▶ **What this task involves**:
Can you swap "tab" for "pane" everywhere in the entries from the start through the line containing "(x=130, y=63)", and give those lines back with nothing else altered?
----- Items -----
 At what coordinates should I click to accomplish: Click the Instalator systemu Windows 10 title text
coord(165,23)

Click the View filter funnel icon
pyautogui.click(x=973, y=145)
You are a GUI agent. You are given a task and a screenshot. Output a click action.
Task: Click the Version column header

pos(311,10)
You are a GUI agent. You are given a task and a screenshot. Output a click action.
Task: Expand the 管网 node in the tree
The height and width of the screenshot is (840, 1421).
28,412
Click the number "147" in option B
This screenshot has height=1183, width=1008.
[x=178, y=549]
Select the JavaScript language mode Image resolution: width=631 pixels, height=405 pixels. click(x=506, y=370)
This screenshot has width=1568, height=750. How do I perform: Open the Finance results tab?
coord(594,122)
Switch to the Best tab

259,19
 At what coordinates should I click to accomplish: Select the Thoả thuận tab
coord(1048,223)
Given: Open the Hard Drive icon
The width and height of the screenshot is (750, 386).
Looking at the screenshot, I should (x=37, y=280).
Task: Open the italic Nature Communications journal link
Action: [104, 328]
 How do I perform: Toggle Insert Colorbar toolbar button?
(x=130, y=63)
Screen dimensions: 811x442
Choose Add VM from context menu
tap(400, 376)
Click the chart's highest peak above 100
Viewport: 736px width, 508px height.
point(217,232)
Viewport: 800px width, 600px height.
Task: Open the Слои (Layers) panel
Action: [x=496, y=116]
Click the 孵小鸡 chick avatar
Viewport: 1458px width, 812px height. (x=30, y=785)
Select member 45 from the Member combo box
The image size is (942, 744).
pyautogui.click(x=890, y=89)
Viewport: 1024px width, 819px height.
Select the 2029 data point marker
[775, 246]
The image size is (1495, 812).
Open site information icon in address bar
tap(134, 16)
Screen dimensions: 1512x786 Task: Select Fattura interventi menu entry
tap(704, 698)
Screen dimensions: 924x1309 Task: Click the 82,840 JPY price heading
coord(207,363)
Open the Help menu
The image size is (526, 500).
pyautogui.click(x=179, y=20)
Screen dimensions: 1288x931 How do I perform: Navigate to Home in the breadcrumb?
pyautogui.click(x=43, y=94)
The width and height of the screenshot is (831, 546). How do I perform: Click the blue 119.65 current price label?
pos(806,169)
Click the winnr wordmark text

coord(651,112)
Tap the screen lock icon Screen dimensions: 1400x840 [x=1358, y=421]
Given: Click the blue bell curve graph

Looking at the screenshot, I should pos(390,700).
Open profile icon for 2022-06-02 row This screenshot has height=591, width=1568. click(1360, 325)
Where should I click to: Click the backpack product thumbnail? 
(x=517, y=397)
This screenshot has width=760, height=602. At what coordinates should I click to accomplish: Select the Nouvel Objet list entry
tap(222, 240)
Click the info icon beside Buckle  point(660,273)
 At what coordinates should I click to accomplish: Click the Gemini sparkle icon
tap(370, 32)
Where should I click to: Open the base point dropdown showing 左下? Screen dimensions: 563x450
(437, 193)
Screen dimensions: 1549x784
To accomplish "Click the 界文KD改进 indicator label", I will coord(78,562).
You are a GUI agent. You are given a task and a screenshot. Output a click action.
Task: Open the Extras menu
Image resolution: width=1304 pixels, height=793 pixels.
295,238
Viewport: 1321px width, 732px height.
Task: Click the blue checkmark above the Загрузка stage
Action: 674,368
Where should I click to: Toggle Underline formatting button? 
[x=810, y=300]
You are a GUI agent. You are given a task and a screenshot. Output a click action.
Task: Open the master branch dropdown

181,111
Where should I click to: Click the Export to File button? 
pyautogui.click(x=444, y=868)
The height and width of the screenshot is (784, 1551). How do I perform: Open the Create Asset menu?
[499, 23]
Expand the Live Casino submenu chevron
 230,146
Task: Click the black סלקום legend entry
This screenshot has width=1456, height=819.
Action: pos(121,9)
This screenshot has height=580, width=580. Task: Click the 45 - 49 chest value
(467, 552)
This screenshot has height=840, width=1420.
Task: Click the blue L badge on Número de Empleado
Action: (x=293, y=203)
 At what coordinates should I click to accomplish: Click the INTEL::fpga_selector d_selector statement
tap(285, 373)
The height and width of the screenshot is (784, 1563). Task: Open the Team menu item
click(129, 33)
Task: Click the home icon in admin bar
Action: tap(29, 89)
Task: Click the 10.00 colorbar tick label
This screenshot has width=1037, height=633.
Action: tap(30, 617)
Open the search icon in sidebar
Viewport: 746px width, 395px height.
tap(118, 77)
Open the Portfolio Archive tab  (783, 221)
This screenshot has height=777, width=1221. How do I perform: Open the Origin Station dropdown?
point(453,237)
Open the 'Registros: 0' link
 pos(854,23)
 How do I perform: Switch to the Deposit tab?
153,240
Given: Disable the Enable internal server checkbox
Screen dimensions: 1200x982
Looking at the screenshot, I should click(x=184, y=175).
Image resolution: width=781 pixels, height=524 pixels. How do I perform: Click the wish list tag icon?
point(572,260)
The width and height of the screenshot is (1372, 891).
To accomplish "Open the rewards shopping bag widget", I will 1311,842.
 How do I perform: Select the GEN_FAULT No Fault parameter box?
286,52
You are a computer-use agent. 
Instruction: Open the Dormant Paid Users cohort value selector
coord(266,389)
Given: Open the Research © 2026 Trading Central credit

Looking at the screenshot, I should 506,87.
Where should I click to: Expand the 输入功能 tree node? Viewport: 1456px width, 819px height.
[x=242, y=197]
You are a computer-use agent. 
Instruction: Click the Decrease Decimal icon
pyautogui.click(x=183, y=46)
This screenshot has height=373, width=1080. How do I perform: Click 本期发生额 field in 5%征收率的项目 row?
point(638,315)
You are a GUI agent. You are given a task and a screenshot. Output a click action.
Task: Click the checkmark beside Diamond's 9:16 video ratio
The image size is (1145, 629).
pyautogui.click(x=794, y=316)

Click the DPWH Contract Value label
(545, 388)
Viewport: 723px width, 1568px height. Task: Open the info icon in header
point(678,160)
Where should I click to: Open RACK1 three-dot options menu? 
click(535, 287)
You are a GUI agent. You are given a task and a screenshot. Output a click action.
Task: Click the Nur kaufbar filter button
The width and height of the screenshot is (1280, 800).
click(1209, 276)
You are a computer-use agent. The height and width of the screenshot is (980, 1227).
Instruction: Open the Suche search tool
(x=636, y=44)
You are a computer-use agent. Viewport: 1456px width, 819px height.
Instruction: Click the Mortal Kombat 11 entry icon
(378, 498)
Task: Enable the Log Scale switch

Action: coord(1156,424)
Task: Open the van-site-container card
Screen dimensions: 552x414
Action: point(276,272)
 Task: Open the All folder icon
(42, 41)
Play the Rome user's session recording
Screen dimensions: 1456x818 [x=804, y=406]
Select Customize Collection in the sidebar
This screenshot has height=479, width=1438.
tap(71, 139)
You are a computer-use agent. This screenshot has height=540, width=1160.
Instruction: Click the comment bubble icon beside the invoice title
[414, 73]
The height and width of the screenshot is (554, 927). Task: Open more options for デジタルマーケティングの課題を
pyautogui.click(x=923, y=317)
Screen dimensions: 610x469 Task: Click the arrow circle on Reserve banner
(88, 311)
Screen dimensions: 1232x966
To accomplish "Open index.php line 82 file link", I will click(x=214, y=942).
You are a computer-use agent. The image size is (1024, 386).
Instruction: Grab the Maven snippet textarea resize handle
-----
▶ **Expected output**:
 At what coordinates should I click to accomplish: Click the Instalator systemu Windows 10 title text
coord(165,23)

Click the View filter funnel icon
pyautogui.click(x=973, y=145)
You are a GUI agent. You are given a task and a screenshot. Output a click action.
Task: Click the Version column header

pos(311,10)
You are a GUI agent. You are given a task and a screenshot. Output a click action.
Task: Expand the 管网 node in the tree
The height and width of the screenshot is (840, 1421).
28,412
Click the number "147" in option B
This screenshot has height=1183, width=1008.
[x=178, y=549]
Select the JavaScript language mode Image resolution: width=631 pixels, height=405 pixels. click(x=506, y=370)
This screenshot has width=1568, height=750. How do I perform: Open the Finance results pane?
coord(594,122)
Switch to the Best pane

259,19
 At what coordinates should I click to accomplish: Select the Thoả thuận pane
coord(1048,223)
Given: Open the Hard Drive icon
The width and height of the screenshot is (750, 386).
Looking at the screenshot, I should (x=37, y=280).
Task: Open the italic Nature Communications journal link
Action: [104, 328]
 How do I perform: Toggle Insert Colorbar toolbar button?
(x=130, y=63)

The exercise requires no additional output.